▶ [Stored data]
::::::

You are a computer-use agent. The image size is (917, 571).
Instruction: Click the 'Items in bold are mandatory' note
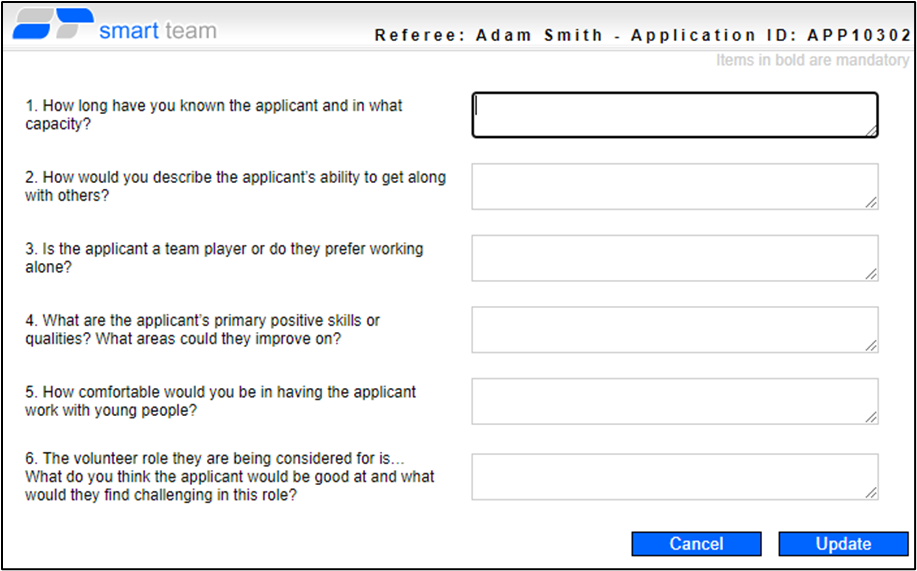tap(812, 61)
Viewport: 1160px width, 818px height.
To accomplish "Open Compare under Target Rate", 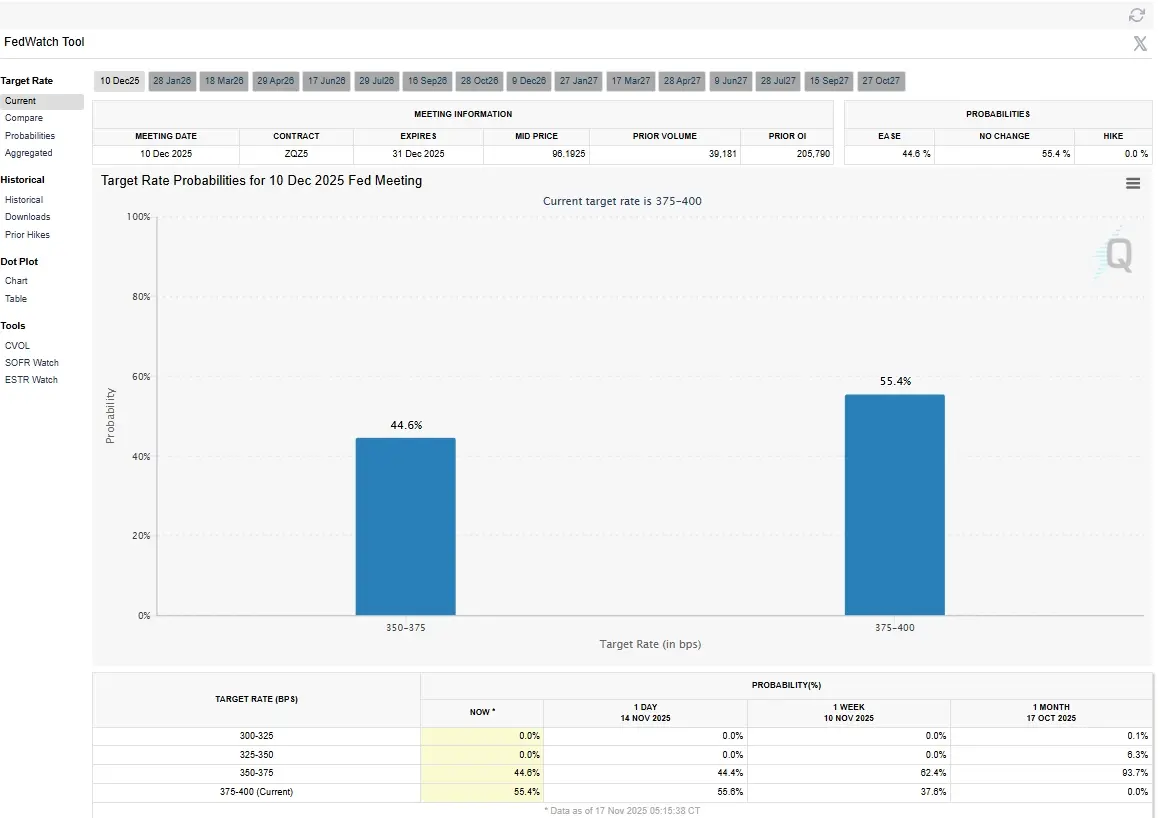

::::::

Give all entries again verbatim, without any images.

▶ [WRITTEN ANSWER]
You are a computer-use agent. The image size is (917, 571).
Instruction: Click the 'Items in bold are mandatory' note
tap(812, 61)
Viewport: 1160px width, 818px height.
To accomplish "Open Compare under Target Rate", 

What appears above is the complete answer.